Beau Scott (electrician), Matt Hilder (plumber) and Korbin Sims (carpenter) are completing their trade courses at Newcastle, Maitland and Belmont to prepare for life after rugby league.

‘‘We took a new approach and made the program more flexible to tailor it to the needs of students and employers,’’ Hunter TAFE business development manager Belinda Smith said.

‘‘The teachers have been really good in supporting them, to provide one-on-one tutorials if they need that … and working with them around what they’re doing with their employers, what they’re doing at training, and what they need in terms of the skills they’ve already got.’’

Knights careers coach Dean Noonan said the club was indebted to employers such as Paul Antunovich of A&P Plumbing, Stuart Dumbrell of GB Electrical and Daniel Burton of DRB Building for allowing the players to fit work commitments around their training schedule.

‘‘Without that flexibility of the employers and Hunter TAFE, we wouldn’t be able to sustain this program,’’ Noonan said.

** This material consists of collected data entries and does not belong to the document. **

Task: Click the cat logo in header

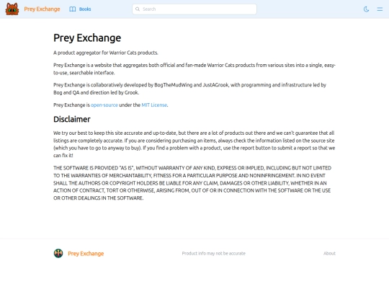Action: pos(12,9)
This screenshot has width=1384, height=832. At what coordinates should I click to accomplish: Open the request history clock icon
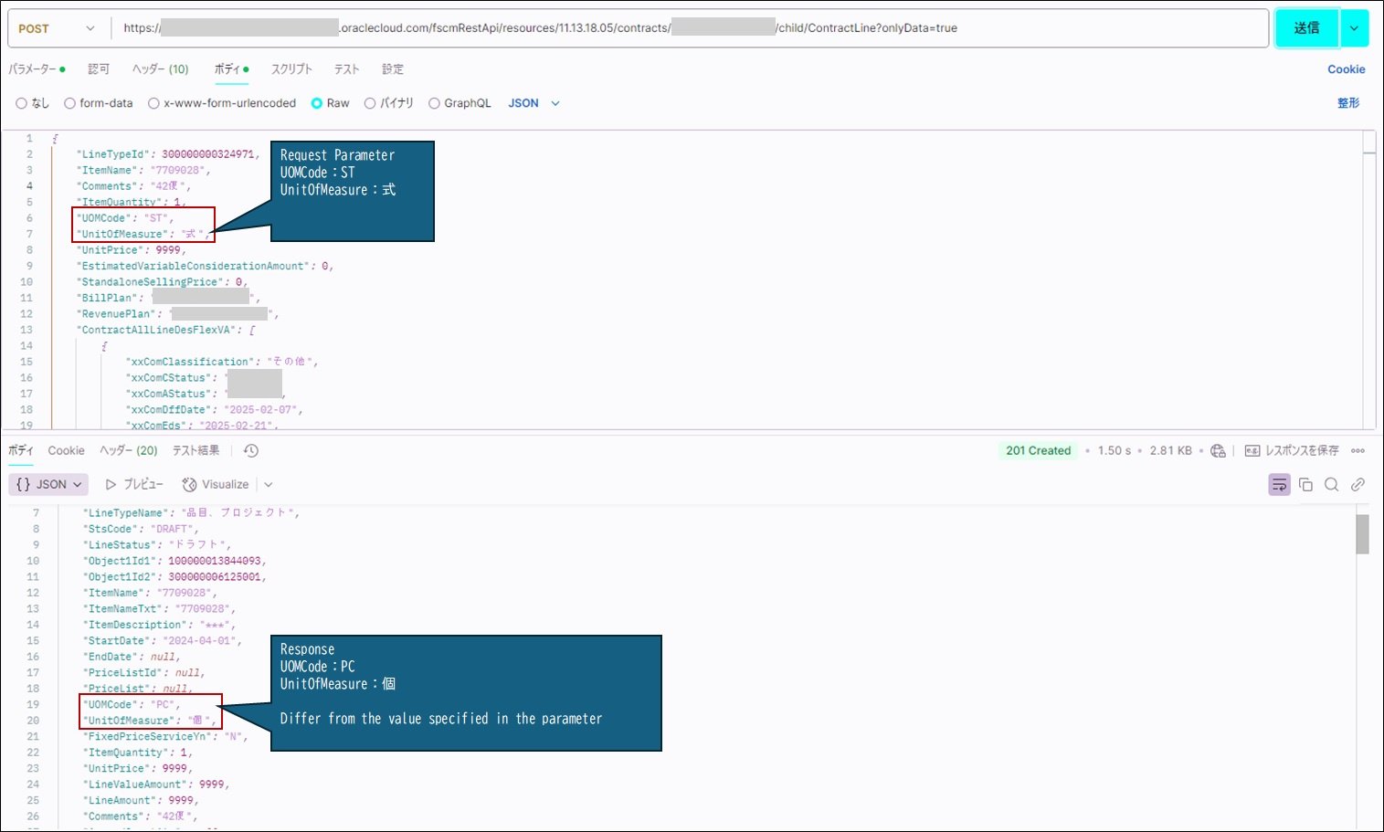pos(250,450)
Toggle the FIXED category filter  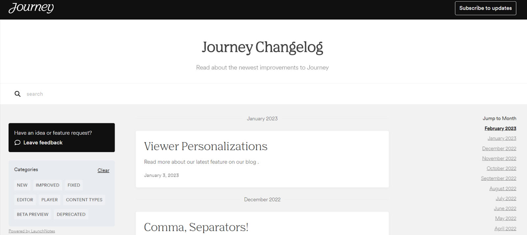(x=73, y=185)
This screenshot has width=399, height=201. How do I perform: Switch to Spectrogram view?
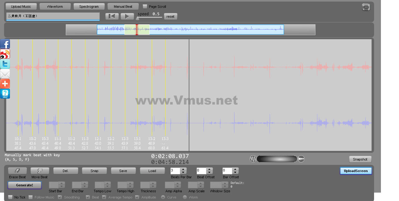89,7
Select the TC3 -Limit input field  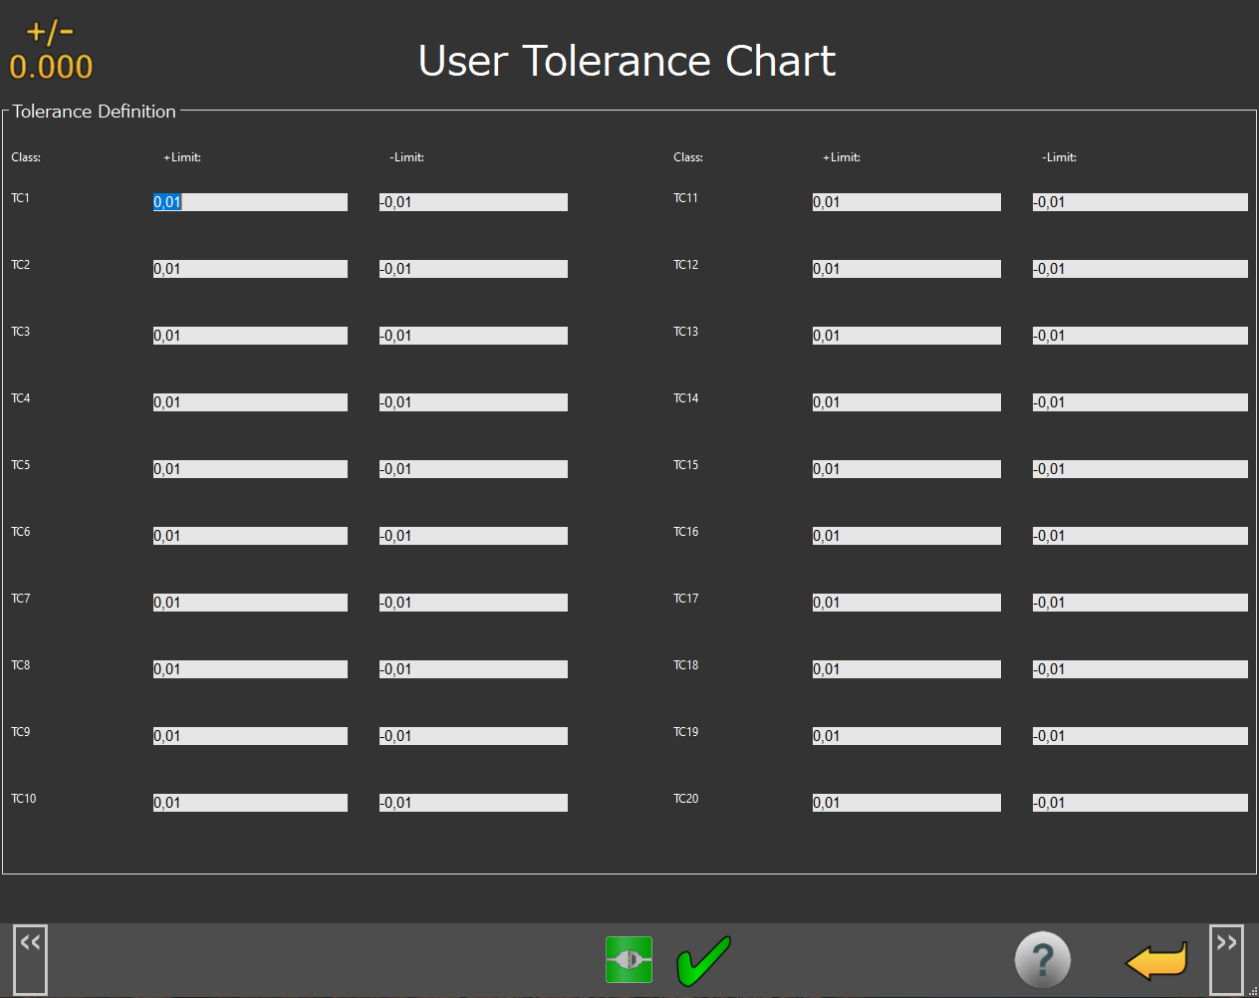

‘‘Beau, Matt and Korbin are our guinea pigs, but we have a strong focus on developing this from the ground up. That’s what we’re looking to do, and getting more players involved in it.’’

Noonan said six Knights National Youth Cup (under-20s) players were doing apprenticeships along the traditional path of working and studying during the day and training at night.

‘‘We’re looking for our younger players to come through and look at our NRL players and say, ‘If they can do this, maybe I can do that too’, and not just focus on footy,’’ Noonan said.

Sims said he had always been interested in carpentry.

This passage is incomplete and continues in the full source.